> What this task involves
Put the lines of the records below into a JSON list of strings, one string per line, skipping blank lines and leaving the pictures out.

> Material provided
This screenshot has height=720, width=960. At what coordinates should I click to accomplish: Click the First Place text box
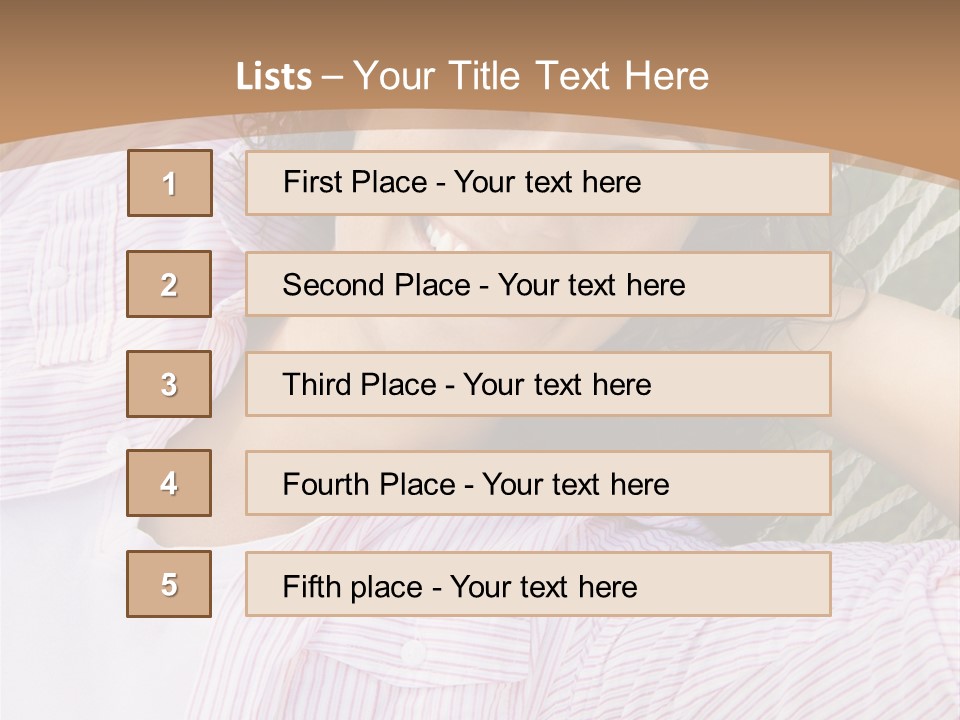[538, 183]
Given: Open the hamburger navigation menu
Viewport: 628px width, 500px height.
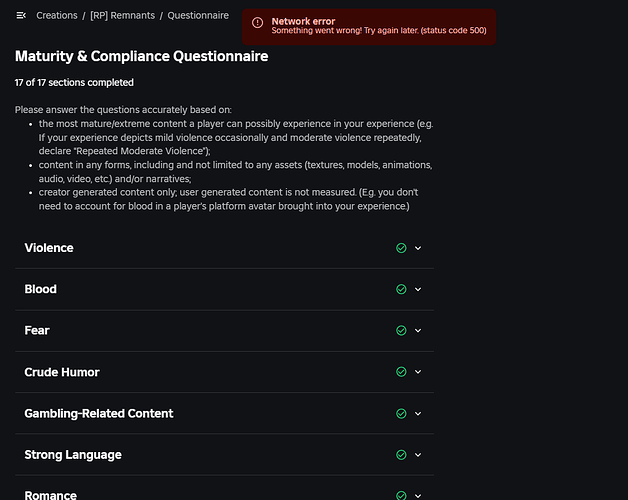Looking at the screenshot, I should 21,16.
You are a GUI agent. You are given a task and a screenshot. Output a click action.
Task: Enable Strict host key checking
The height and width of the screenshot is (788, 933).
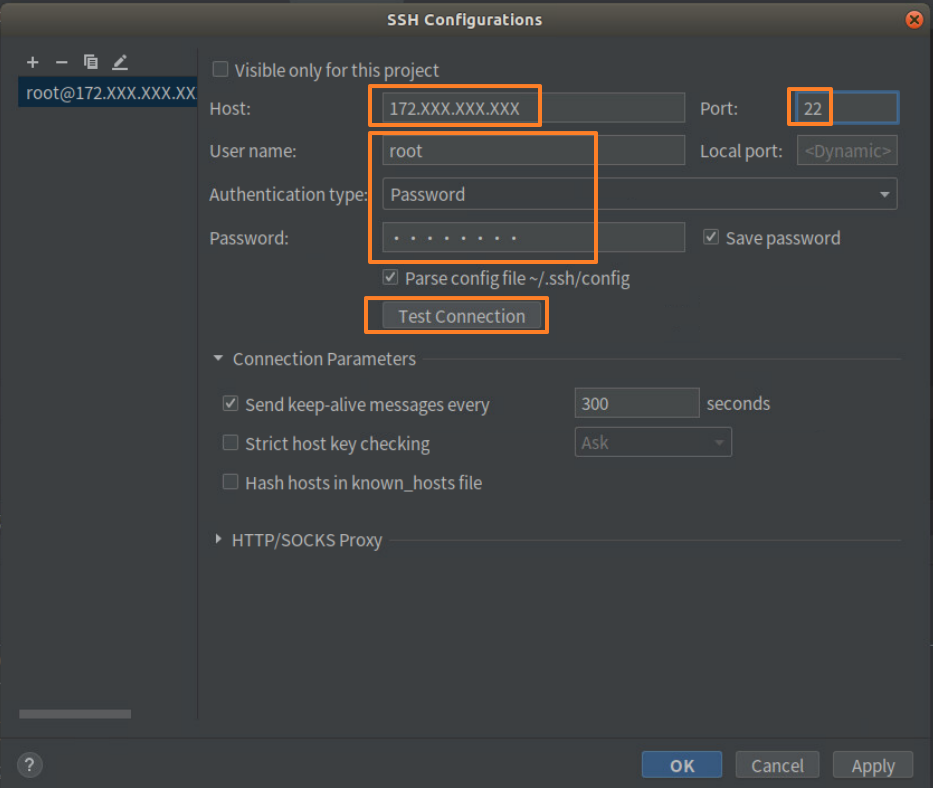(x=230, y=443)
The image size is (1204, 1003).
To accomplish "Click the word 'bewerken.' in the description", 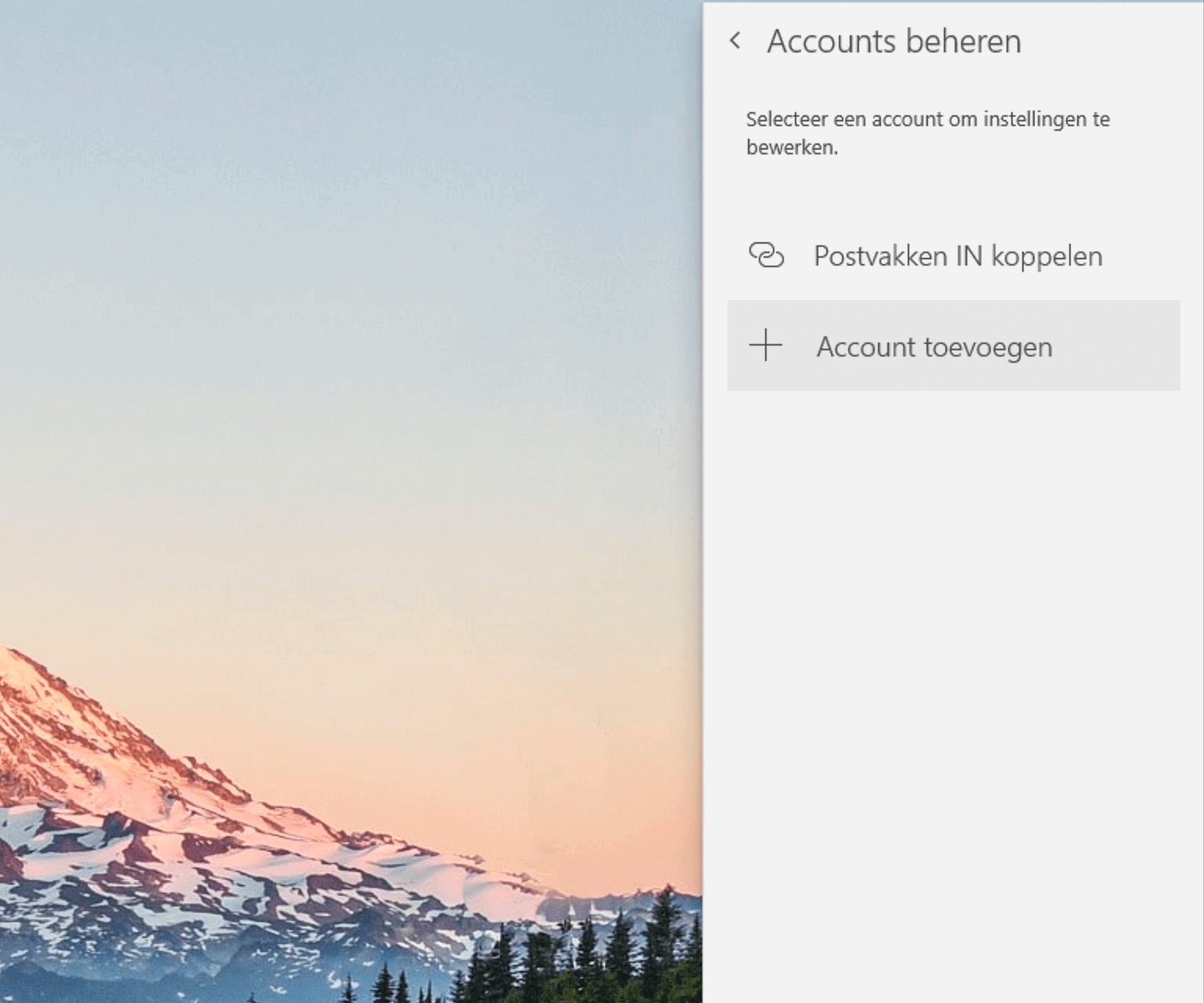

> Answer to the exercise
[
  "This screenshot has height=720, width=960. At what coordinates should I click to accomplish: Click the First Place text box",
  "[538, 183]",
  "Given: Open the hamburger navigation menu",
  "Viewport: 628px width, 500px height.",
  "Looking at the screenshot, I should 21,16.",
  "You are a GUI agent. You are given a task and a screenshot. Output a click action.",
  "Task: Enable Strict host key checking",
  "The height and width of the screenshot is (788, 933).",
  "(x=230, y=443)",
  "The image size is (1204, 1003).",
  "To accomplish \"Click the word 'bewerken.' in the description\", "
]